Já o artigo 121 da Lei nº 13.146/2015 deixa claro que não pretende restringir qualquer direito das pessoas com deficiência, devendo ser observadas todas as normas que os beneficiam, prevalecendo sempre a mais benéfica. Art. 121 da citada lei in verbis:
Art. 121. Os direitos, os prazos e as obrigações previstos nesta Lei não excluem os já estabelecidos em outras legislações, inclusive em pactos, tratados, convenções e declarações internacionais aprovados e promulgados pelo Congresso Nacional, e devem ser aplicados em conformidade com as demais normas internas e acordos internacionais vinculantes sobre a matéria.
Parágrafo único. Prevalecerá a norma mais benéfica à pessoa com deficiência.
Ante todo exposto, pelo que parece, o legislador falhou na edição da Lei 13.146/2015, revogando os incisos I, II e III do art. 3º do Código Civil, excluindo estas pessoas do rol deste artigo, sem, contudo, observar seus direitos garantidos pelo art. 198, I, também do Código Civil, bem como dos direitos constitucionais determinados pela Convenção Internacional sobre os Direitos das Pessoas com Deficiência, nos termos do §3, do art. 5º da Constituição Federal.
Assim, suprimir a garantia da inocorrência da prescrição contra aqueles que não possuem o necessário discernimento para praticar os atos da vida civil, da mesma forma que expressava e garantia o art. 198, I do Código Civil, remetendo-se ao art. 3º, também do Código Civil, como anteriormente dispunha antes da promulgação da Lei nº 13.146/2015, é incompatível com a Constituição Federal.
O que se observa então é que, o art. 114 da Lei nº 13.146/2015 que alterou os artigos 3º e 4º do Código Civil brasileiro não está plenamente corrompido pela inconstitucionalidade, entretanto, existe um parcial vicio constitucional, uma vez que suprimiu a expressa garantia da inocorrência do prazo prescricional contra essas pessoas com deficiência.
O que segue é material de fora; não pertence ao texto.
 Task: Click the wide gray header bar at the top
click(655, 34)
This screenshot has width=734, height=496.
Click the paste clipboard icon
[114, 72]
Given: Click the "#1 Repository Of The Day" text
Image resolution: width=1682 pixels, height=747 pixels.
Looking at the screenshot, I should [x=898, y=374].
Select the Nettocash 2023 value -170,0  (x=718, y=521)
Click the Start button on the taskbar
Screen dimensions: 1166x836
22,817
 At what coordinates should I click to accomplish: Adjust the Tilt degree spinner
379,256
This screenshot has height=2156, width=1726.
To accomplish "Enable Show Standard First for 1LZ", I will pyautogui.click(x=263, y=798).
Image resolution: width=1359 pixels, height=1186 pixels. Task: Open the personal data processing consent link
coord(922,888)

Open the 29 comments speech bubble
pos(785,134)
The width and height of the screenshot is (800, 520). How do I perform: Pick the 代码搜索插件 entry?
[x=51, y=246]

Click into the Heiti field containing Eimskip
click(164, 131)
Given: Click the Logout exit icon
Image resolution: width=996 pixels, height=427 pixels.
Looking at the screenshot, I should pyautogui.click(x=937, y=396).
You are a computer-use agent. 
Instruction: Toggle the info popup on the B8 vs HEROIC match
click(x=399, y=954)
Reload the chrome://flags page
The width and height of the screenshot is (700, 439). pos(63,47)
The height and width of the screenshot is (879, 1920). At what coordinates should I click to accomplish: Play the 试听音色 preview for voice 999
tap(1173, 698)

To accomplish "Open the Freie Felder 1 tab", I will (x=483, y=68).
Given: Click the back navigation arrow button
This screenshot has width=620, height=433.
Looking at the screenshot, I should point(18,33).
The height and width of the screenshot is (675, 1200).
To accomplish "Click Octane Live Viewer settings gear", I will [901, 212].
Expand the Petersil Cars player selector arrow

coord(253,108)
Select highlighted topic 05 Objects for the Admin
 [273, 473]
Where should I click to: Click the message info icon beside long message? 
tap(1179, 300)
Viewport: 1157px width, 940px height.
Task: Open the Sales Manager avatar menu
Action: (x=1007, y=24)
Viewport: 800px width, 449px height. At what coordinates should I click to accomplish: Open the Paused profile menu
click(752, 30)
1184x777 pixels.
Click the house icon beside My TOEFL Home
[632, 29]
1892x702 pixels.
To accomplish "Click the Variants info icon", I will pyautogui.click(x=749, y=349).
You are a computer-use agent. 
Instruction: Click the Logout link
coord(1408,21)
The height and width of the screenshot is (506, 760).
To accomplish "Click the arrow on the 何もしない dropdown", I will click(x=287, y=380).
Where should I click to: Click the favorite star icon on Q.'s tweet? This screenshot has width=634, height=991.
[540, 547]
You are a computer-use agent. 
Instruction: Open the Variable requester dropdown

Finalmente, conclui-se que, de fato, mesmo tendo sido alterado o art. 3º do Código Civil brasileiro, a inocorrência da prescrição prevista no art. 198, I do CC, continua garantida a todas as pessoas que não tenham o necessário discernimento para a prática dos atos da vida civil e daquelas que não puderem exprimir sua vontade, nos mesmos moldes anteriores à sua alteração.